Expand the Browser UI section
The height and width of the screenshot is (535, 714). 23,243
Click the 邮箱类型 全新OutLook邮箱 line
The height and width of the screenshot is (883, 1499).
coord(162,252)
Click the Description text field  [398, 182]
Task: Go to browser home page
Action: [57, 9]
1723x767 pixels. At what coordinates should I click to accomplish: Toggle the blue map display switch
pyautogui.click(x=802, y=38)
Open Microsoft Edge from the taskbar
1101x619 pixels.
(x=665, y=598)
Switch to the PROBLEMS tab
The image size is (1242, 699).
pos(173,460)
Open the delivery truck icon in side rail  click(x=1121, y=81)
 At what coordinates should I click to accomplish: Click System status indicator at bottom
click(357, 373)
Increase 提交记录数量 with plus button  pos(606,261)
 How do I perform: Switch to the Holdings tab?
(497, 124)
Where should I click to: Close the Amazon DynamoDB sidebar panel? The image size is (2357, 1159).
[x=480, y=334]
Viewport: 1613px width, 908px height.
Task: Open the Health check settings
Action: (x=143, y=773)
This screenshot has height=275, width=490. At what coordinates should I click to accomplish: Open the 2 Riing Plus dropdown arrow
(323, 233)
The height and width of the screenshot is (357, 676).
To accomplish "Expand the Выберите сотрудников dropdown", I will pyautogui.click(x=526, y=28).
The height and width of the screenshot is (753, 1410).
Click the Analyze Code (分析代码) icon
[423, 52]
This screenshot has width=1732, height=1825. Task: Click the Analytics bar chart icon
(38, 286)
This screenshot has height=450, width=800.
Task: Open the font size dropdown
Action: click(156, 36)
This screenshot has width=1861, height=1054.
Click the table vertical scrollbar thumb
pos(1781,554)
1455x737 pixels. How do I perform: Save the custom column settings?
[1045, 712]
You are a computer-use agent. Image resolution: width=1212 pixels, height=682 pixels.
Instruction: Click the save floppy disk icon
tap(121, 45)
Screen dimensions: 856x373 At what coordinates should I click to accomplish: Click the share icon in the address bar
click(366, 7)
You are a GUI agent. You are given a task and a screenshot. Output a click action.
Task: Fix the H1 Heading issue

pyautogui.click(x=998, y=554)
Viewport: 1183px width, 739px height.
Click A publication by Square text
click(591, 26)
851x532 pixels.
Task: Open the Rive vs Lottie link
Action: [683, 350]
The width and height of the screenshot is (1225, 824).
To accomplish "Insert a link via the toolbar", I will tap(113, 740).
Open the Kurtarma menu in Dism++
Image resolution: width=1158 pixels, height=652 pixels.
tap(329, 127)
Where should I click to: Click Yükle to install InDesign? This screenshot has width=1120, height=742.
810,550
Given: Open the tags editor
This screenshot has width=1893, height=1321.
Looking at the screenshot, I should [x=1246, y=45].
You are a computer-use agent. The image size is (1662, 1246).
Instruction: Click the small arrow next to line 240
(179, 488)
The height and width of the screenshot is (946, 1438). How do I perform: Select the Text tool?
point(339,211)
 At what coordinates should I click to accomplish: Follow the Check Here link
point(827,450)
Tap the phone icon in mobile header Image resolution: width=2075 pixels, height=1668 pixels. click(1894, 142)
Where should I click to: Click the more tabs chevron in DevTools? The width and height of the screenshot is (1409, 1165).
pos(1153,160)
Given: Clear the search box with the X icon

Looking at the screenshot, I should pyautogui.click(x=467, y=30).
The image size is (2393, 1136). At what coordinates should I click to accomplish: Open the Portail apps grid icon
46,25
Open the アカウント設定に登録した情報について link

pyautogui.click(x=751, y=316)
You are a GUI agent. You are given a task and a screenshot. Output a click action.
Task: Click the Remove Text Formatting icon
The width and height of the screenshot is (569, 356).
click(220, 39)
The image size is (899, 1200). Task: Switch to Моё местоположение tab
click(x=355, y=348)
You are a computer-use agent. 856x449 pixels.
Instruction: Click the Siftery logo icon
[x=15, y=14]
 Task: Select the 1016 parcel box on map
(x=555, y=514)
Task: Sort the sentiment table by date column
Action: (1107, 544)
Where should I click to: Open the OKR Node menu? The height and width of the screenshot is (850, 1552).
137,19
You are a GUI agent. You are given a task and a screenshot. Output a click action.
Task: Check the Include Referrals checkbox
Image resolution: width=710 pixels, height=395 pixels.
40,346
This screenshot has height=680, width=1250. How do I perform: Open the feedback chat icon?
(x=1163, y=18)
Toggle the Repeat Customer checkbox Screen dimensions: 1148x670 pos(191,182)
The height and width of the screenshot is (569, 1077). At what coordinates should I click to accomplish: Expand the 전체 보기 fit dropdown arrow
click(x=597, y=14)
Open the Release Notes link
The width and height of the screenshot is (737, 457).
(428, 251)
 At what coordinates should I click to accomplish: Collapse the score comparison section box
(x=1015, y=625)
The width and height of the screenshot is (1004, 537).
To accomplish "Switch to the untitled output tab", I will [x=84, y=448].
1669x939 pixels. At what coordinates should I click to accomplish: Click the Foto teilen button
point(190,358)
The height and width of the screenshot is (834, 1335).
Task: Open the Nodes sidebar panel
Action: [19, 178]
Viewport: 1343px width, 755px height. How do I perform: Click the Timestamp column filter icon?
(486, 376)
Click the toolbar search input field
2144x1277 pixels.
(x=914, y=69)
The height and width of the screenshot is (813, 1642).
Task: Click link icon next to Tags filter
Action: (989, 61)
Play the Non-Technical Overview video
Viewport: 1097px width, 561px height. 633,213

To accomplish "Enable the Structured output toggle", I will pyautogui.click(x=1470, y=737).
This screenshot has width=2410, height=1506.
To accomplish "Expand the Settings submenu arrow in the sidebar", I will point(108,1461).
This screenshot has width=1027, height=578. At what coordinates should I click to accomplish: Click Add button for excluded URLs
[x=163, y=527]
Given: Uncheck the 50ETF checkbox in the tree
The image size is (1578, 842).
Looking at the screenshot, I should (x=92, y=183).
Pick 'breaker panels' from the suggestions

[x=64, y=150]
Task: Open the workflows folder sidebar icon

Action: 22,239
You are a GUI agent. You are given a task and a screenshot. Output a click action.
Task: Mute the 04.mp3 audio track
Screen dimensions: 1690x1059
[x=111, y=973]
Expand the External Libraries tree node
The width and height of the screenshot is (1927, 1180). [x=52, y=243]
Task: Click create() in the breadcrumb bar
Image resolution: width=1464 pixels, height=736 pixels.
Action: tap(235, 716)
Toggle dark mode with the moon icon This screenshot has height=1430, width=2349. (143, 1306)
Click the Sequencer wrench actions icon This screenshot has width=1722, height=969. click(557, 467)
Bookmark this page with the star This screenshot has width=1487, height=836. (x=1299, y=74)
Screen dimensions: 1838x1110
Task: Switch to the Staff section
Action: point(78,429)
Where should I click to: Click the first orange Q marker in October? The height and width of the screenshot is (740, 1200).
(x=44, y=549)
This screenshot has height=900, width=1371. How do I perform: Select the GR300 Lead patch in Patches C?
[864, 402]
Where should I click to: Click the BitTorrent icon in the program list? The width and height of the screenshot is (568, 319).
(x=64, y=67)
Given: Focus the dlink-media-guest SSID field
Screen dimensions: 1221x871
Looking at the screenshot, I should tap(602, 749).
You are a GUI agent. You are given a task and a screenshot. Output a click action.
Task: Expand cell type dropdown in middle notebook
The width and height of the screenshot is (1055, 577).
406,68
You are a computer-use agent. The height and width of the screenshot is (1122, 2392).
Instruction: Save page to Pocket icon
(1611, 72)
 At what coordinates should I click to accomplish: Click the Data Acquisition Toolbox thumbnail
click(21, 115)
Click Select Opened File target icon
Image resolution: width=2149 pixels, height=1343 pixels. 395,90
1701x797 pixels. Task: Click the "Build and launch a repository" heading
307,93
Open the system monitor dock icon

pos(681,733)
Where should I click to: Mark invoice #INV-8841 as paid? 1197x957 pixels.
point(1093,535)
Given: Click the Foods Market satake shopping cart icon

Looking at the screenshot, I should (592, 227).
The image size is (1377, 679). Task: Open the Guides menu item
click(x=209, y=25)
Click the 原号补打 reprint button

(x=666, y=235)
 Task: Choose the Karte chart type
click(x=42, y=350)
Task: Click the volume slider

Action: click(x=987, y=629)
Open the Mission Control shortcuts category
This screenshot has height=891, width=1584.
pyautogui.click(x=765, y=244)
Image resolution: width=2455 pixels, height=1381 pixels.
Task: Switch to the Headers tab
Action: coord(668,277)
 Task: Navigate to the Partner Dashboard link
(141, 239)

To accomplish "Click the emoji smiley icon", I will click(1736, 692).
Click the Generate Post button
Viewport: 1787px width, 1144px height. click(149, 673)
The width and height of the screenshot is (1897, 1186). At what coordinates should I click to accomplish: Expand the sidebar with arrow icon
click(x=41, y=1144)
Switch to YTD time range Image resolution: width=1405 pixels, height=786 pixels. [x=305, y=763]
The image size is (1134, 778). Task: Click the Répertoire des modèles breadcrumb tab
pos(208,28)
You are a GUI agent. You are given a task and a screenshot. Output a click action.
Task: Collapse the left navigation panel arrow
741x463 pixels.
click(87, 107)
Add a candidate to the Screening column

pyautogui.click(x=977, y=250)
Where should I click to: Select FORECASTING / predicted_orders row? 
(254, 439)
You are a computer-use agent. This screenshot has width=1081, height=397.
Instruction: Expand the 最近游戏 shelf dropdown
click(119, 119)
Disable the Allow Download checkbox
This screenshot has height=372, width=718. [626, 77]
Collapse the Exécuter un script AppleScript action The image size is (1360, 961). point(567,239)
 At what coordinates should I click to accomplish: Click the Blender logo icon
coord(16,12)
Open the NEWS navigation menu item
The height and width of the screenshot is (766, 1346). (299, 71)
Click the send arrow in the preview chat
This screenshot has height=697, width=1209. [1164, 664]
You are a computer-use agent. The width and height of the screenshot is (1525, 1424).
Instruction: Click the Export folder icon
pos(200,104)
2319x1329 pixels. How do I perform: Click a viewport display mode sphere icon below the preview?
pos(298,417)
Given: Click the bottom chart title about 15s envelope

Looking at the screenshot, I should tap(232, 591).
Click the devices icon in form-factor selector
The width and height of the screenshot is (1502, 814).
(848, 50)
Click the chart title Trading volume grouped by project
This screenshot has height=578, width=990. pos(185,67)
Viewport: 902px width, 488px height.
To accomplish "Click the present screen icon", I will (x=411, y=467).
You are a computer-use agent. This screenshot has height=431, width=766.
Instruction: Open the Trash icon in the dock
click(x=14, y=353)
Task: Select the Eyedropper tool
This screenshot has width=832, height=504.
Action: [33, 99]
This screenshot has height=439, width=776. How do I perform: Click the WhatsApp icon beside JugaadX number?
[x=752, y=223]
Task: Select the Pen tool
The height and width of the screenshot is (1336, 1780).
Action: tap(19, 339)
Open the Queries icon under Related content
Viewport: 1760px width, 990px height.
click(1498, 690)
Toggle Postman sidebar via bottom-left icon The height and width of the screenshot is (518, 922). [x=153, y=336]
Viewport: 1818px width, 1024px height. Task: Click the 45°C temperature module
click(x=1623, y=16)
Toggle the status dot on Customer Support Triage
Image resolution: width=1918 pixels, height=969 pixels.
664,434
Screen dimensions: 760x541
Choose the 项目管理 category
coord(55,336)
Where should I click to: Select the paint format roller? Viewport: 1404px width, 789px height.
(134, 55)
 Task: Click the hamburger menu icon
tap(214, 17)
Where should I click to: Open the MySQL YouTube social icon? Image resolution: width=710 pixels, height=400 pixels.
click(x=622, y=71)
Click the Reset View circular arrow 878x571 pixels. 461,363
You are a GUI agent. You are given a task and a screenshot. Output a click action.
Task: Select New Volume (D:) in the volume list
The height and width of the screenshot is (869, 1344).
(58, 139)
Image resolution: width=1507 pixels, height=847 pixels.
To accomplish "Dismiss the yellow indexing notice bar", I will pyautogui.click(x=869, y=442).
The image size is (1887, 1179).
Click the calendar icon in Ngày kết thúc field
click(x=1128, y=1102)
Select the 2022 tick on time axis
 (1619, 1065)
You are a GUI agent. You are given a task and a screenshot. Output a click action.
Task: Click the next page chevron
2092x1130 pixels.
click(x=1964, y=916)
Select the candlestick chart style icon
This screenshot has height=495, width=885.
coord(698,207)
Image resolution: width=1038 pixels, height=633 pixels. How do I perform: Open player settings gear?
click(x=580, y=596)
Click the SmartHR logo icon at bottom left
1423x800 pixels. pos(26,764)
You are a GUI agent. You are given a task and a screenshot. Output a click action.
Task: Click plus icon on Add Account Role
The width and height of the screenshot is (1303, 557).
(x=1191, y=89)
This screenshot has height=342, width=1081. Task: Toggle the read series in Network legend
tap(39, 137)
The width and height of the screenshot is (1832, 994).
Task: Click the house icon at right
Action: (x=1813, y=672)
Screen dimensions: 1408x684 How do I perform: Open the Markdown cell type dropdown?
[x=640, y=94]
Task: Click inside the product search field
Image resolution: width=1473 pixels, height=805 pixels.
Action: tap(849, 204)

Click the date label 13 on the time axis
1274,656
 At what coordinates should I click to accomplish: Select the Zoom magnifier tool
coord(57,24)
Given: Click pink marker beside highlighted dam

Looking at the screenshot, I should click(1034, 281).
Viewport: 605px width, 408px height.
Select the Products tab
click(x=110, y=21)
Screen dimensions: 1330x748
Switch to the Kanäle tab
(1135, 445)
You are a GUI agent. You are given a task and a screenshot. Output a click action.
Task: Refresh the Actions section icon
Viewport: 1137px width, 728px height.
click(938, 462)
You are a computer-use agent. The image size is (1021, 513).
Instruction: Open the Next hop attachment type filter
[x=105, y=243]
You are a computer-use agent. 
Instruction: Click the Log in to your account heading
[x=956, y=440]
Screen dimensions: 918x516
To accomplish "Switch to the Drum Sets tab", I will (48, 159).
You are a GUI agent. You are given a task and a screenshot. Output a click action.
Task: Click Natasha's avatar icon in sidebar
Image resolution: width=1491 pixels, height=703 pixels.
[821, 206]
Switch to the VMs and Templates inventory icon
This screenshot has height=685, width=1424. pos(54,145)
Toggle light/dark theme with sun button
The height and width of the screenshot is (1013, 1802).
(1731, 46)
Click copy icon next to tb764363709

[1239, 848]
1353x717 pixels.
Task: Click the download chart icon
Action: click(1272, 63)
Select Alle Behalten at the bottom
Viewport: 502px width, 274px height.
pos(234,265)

####

Problem to work on: Output exactly one stretch of the listing: from the line containing "The height and width of the screenshot is (883, 1499)." through the line containing "The width and height of the screenshot is (1225, 824).", both end lines included.

Written solution:
The height and width of the screenshot is (883, 1499).
coord(162,252)
Click the Description text field  [398, 182]
Task: Go to browser home page
Action: [57, 9]
1723x767 pixels. At what coordinates should I click to accomplish: Toggle the blue map display switch
pyautogui.click(x=802, y=38)
Open Microsoft Edge from the taskbar
1101x619 pixels.
(x=665, y=598)
Switch to the PROBLEMS tab
The image size is (1242, 699).
pos(173,460)
Open the delivery truck icon in side rail  click(x=1121, y=81)
 At what coordinates should I click to accomplish: Click System status indicator at bottom
click(357, 373)
Increase 提交记录数量 with plus button  pos(606,261)
 How do I perform: Switch to the Holdings tab?
(497, 124)
Where should I click to: Close the Amazon DynamoDB sidebar panel? The image size is (2357, 1159).
[x=480, y=334]
Viewport: 1613px width, 908px height.
Task: Open the Health check settings
Action: (x=143, y=773)
This screenshot has height=275, width=490. At what coordinates should I click to accomplish: Open the 2 Riing Plus dropdown arrow
(323, 233)
The height and width of the screenshot is (357, 676).
To accomplish "Expand the Выберите сотрудников dropdown", I will pyautogui.click(x=526, y=28).
The height and width of the screenshot is (753, 1410).
Click the Analyze Code (分析代码) icon
[423, 52]
This screenshot has width=1732, height=1825. Task: Click the Analytics bar chart icon
(38, 286)
This screenshot has height=450, width=800.
Task: Open the font size dropdown
Action: click(156, 36)
This screenshot has width=1861, height=1054.
Click the table vertical scrollbar thumb
pos(1781,554)
1455x737 pixels. How do I perform: Save the custom column settings?
[1045, 712]
You are a computer-use agent. Image resolution: width=1212 pixels, height=682 pixels.
Instruction: Click the save floppy disk icon
tap(121, 45)
Screen dimensions: 856x373 At what coordinates should I click to accomplish: Click the share icon in the address bar
click(366, 7)
You are a GUI agent. You are given a task and a screenshot. Output a click action.
Task: Fix the H1 Heading issue

pyautogui.click(x=998, y=554)
Viewport: 1183px width, 739px height.
Click A publication by Square text
click(591, 26)
851x532 pixels.
Task: Open the Rive vs Lottie link
Action: [683, 350]
The width and height of the screenshot is (1225, 824).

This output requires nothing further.